I’m increasingly confident of my eventual vindication, particularly in light of the Washington Supreme Court’s decision to shine the bright light of justice on my story. However, what my family will need to finally move on from this tragedy is some combination of (1) public education, (2) career boost, and (3) financial compensation. The precise ratios remain to be determined, as well as the relative contributions from the miscreants at Ogden Murphy Wallace PLLC, the Washington Attorney General’s Office, and Western Washington University.
In response to my father’s question, I worry that misconduct by the State and its tools have forced me into an involuntary early retirement.
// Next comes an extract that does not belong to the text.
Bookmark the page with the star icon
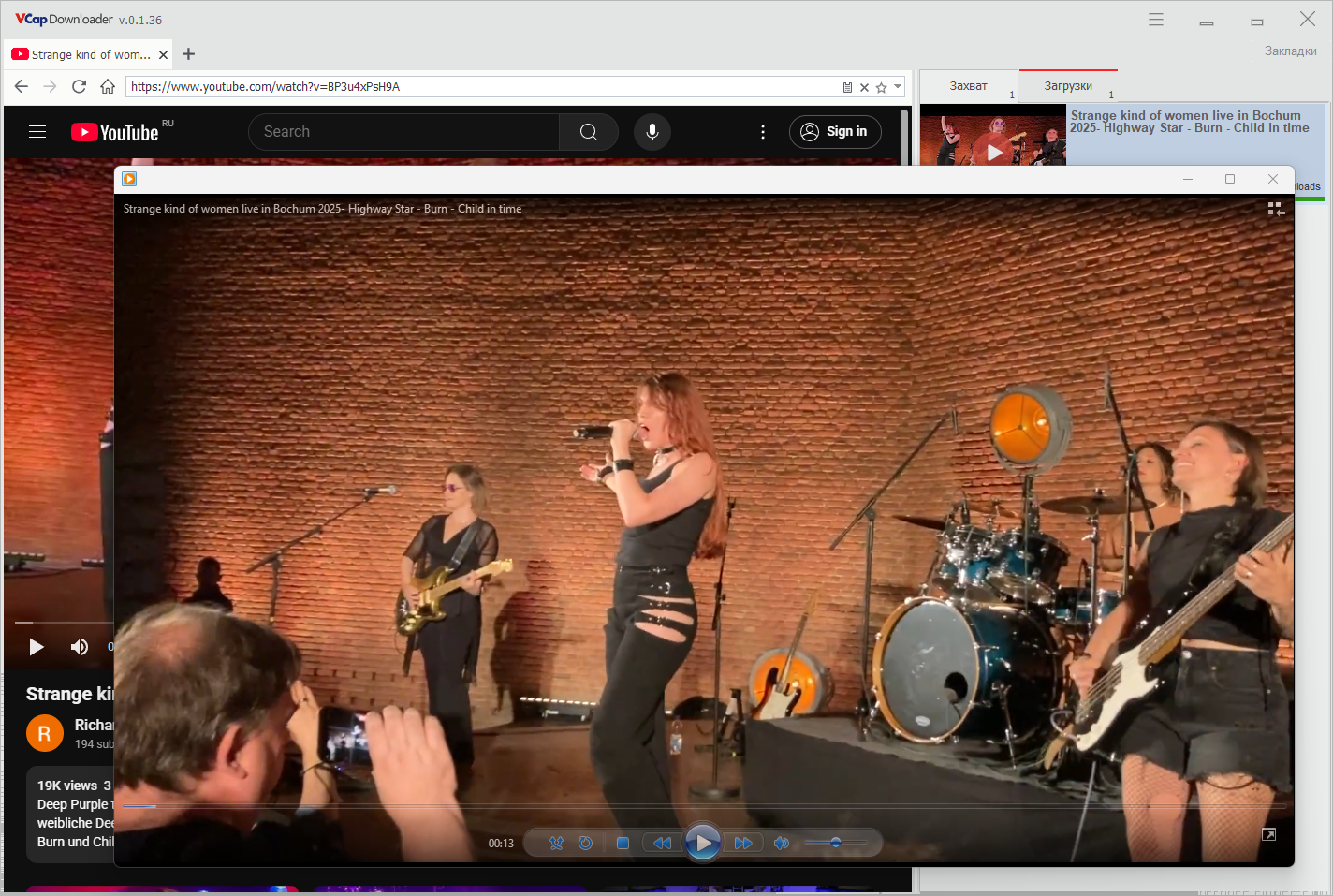1333x896 pixels. (x=881, y=87)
But I remain hopeful.
|Another disabled attorney arguing in the Washington Supreme Court|
I’m not sure how to describe my job status in response to the law school class reunion survey: “Martyr”? “Papa”? “Contingent-fee pro se disability/LGBT discrimination/public corruption attorney”? “Gadfly”? This is not what I planned to be doing with my life.
Nevertheless, I’m excited about the next year. I don’t expect to find a “normal” job or to obtain financial relief any time soon. Instead, this is my fulltime job – parenting, writing, and pursuing advocacy efforts in so many rings of the circus even I lose count sometimes. Nice work if you can get it.